Aunque Washington lleva semanas presionando a China para que use su influencia sobre Teherán y ayude a reabrir el estratégico estrecho de Ormuz, Trump evitó mostrarse confrontativo. “Vamos a tener una larga conversación. Creo que él ha sido relativamente bueno”, dijo sobre Xi antes de partir. Minutos después, incluso relativizó la importancia del tema iraní y aseguró que Estados Unidos tiene la situación “muy bajo control”.

La Casa Blanca busca impedir que las tensiones por Medio Oriente opaquen otros asuntos sensibles de la relación bilateral, como el comercio, la cooperación contra el tráfico de fentanilo y las disputas tecnológicas. En los últimos meses, ambas potencias atravesaron fuertes cruces por aranceles, sanciones y restricciones comerciales que hicieron temer una nueva guerra económica global.
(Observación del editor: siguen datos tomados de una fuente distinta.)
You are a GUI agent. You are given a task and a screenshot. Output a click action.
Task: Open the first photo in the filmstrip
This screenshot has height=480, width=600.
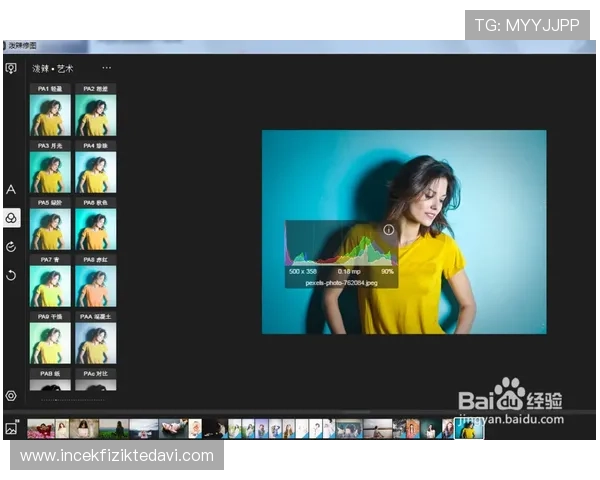click(40, 428)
China, por su parte, insiste públicamente en que desea el fin del conflicto, aunque evita alinearse abiertamente con Washington. Beijing también rechazó las sanciones impuestas por Estados Unidos a empresas chinas acusadas de colaborar indirectamente con Irán y calificó esas medidas como “presión unilateral ilegal”.

El conflicto afecta especialmente a China por el bloqueo parcial del estrecho de Ormuz, por donde antes circulaba cerca del 20 % del petróleo mundial. Funcionarios estadounidenses sostienen que esa interrupción perjudica mucho más a las economías asiáticas que a Estados Unidos.

Analistas creen que tanto Trump como Xi intentarán evitar un nuevo deterioro de la relación bilateral en medio de un escenario internacional cada vez más inestable y con mercados atentos a cualquier señal de escalada.